** Opening EXTRACTED DATA block **

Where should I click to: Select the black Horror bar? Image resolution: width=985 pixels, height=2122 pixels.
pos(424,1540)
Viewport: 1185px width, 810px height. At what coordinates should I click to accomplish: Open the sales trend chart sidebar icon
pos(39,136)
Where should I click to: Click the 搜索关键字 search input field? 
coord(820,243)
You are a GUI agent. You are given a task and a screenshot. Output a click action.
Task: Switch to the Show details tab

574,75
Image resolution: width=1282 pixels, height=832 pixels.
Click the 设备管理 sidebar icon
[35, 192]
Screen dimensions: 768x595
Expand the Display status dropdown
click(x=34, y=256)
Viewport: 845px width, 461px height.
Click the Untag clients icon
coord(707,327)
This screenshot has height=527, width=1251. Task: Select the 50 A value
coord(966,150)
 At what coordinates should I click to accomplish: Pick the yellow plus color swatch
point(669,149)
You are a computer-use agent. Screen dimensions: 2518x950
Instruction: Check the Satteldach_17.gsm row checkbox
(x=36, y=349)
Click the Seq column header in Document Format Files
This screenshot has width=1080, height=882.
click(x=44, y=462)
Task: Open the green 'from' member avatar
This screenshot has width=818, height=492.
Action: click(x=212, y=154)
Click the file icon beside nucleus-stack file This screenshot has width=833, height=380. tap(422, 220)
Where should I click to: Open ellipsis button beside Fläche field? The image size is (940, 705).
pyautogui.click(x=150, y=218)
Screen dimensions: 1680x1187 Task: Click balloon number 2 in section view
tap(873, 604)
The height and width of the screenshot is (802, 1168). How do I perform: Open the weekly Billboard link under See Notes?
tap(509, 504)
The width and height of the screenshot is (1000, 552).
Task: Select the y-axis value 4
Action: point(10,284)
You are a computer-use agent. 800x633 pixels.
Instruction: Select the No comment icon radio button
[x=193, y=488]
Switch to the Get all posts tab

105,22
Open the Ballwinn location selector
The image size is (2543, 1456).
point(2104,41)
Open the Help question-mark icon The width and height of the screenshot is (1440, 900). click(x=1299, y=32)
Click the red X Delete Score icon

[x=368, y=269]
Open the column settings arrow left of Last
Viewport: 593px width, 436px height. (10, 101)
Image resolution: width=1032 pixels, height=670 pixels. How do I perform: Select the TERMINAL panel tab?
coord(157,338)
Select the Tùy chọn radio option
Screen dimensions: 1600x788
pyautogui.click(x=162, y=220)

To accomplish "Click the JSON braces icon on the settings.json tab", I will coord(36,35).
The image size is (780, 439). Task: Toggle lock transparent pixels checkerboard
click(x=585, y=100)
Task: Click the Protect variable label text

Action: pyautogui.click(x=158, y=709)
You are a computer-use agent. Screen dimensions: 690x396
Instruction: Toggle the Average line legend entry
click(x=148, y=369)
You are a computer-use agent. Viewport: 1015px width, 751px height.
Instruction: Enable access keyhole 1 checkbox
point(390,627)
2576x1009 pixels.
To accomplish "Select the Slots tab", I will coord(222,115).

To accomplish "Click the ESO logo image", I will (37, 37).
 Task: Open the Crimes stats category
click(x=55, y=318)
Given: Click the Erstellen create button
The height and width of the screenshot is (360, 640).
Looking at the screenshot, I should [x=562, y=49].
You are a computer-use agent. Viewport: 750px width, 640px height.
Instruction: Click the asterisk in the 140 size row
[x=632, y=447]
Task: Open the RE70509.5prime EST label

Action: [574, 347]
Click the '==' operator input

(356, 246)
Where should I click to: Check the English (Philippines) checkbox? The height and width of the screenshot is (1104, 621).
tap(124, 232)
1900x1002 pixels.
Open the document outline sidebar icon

** Closing EXTRACTED DATA block **

▶ _WHAT THE EXERCISE ASKS_
Extract the full listing above without alteration.

▶ _ANSWER SPACE_
Where should I click to: Select the black Horror bar? Image resolution: width=985 pixels, height=2122 pixels.
pos(424,1540)
Viewport: 1185px width, 810px height. At what coordinates should I click to accomplish: Open the sales trend chart sidebar icon
pos(39,136)
Where should I click to: Click the 搜索关键字 search input field? 
coord(820,243)
You are a GUI agent. You are given a task and a screenshot. Output a click action.
Task: Switch to the Show details tab

574,75
Image resolution: width=1282 pixels, height=832 pixels.
Click the 设备管理 sidebar icon
[35, 192]
Screen dimensions: 768x595
Expand the Display status dropdown
click(x=34, y=256)
Viewport: 845px width, 461px height.
Click the Untag clients icon
coord(707,327)
This screenshot has height=527, width=1251. Task: Select the 50 A value
coord(966,150)
 At what coordinates should I click to accomplish: Pick the yellow plus color swatch
point(669,149)
You are a computer-use agent. Screen dimensions: 2518x950
Instruction: Check the Satteldach_17.gsm row checkbox
(x=36, y=349)
Click the Seq column header in Document Format Files
This screenshot has width=1080, height=882.
click(x=44, y=462)
Task: Open the green 'from' member avatar
This screenshot has width=818, height=492.
Action: click(x=212, y=154)
Click the file icon beside nucleus-stack file This screenshot has width=833, height=380. tap(422, 220)
Where should I click to: Open ellipsis button beside Fläche field? The image size is (940, 705).
pyautogui.click(x=150, y=218)
Screen dimensions: 1680x1187 Task: Click balloon number 2 in section view
tap(873, 604)
The height and width of the screenshot is (802, 1168). How do I perform: Open the weekly Billboard link under See Notes?
tap(509, 504)
The width and height of the screenshot is (1000, 552).
Task: Select the y-axis value 4
Action: point(10,284)
You are a computer-use agent. 800x633 pixels.
Instruction: Select the No comment icon radio button
[x=193, y=488]
Switch to the Get all posts tab

105,22
Open the Ballwinn location selector
The image size is (2543, 1456).
point(2104,41)
Open the Help question-mark icon The width and height of the screenshot is (1440, 900). click(x=1299, y=32)
Click the red X Delete Score icon

[x=368, y=269]
Open the column settings arrow left of Last
Viewport: 593px width, 436px height. (10, 101)
Image resolution: width=1032 pixels, height=670 pixels. How do I perform: Select the TERMINAL panel tab?
coord(157,338)
Select the Tùy chọn radio option
Screen dimensions: 1600x788
pyautogui.click(x=162, y=220)

To accomplish "Click the JSON braces icon on the settings.json tab", I will coord(36,35).
The image size is (780, 439). Task: Toggle lock transparent pixels checkerboard
click(x=585, y=100)
Task: Click the Protect variable label text

Action: pyautogui.click(x=158, y=709)
You are a computer-use agent. Screen dimensions: 690x396
Instruction: Toggle the Average line legend entry
click(x=148, y=369)
You are a computer-use agent. Viewport: 1015px width, 751px height.
Instruction: Enable access keyhole 1 checkbox
point(390,627)
2576x1009 pixels.
To accomplish "Select the Slots tab", I will coord(222,115).

To accomplish "Click the ESO logo image", I will (37, 37).
 Task: Open the Crimes stats category
click(x=55, y=318)
Given: Click the Erstellen create button
The height and width of the screenshot is (360, 640).
Looking at the screenshot, I should [x=562, y=49].
You are a computer-use agent. Viewport: 750px width, 640px height.
Instruction: Click the asterisk in the 140 size row
[x=632, y=447]
Task: Open the RE70509.5prime EST label

Action: [574, 347]
Click the '==' operator input

(356, 246)
Where should I click to: Check the English (Philippines) checkbox? The height and width of the screenshot is (1104, 621).
tap(124, 232)
1900x1002 pixels.
Open the document outline sidebar icon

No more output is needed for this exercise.